→ **Problem to solve**: What lines below include the string "computer"? Pick them out and copy them.

→ **Collected data**:
----------------------------------------
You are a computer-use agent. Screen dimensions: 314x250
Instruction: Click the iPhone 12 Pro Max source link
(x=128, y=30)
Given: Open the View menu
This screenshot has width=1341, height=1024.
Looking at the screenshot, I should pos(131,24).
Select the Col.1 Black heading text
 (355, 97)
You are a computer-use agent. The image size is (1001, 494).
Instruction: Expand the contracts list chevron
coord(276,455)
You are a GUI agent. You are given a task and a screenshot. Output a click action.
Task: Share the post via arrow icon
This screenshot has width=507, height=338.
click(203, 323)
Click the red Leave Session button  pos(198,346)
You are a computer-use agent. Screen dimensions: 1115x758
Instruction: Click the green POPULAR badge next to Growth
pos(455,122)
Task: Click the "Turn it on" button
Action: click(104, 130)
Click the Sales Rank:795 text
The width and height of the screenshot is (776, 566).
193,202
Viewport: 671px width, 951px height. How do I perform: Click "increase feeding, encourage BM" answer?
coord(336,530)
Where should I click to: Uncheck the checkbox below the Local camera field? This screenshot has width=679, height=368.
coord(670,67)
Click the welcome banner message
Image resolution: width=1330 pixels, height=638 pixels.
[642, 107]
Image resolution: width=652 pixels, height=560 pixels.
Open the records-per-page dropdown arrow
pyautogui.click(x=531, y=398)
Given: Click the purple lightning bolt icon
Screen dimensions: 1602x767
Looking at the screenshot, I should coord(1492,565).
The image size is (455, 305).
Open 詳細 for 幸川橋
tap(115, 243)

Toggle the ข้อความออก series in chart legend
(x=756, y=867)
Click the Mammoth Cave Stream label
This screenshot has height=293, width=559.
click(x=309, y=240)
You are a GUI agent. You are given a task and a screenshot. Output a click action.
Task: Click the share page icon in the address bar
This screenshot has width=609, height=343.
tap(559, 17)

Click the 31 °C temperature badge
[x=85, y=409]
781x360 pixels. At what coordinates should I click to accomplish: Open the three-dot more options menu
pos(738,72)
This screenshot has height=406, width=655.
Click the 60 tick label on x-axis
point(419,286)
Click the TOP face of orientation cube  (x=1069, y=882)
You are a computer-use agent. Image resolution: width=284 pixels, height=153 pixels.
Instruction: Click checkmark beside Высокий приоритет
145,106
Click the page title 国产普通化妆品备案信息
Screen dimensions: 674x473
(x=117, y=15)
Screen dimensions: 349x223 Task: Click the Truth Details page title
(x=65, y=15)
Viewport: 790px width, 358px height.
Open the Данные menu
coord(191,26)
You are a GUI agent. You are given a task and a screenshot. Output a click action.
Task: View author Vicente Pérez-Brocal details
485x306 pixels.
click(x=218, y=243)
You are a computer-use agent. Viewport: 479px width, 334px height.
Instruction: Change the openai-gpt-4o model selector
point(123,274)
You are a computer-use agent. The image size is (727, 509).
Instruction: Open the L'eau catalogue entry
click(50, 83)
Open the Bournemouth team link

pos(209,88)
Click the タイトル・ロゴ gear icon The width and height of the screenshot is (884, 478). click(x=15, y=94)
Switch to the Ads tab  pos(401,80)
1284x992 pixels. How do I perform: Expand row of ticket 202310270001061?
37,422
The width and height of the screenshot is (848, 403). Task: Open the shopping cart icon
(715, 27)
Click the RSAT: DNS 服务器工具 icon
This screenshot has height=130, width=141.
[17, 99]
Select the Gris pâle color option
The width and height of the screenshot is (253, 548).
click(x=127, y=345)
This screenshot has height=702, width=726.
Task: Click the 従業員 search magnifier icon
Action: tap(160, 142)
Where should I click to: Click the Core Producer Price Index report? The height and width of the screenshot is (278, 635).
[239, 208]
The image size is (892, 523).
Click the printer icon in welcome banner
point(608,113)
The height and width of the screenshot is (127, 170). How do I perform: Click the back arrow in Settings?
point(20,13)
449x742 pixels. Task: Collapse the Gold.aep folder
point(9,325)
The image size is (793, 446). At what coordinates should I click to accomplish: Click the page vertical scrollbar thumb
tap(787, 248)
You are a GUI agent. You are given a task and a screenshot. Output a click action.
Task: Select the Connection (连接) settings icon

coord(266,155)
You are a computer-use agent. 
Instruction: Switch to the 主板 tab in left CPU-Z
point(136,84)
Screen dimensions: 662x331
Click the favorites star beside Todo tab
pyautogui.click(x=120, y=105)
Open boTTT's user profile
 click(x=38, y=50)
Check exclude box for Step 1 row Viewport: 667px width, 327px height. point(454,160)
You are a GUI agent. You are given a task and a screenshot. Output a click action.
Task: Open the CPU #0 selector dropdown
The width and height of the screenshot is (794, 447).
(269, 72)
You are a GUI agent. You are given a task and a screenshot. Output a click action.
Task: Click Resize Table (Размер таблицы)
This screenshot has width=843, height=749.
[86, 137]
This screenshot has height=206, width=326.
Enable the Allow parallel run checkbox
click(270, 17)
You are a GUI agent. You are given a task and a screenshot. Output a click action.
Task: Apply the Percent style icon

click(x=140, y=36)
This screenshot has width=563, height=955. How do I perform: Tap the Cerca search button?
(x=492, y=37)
----------------------------------------
→ **Output**:
You are a computer-use agent. Screen dimensions: 314x250
You are a computer-use agent. The image size is (1001, 494).
You are a computer-use agent. Screen dimensions: 1115x758
You are a computer-use agent. Image resolution: width=284 pixels, height=153 pixels.
You are a computer-use agent. Viewport: 479px width, 334px height.
You are a computer-use agent. The image size is (727, 509).
You are a computer-use agent. 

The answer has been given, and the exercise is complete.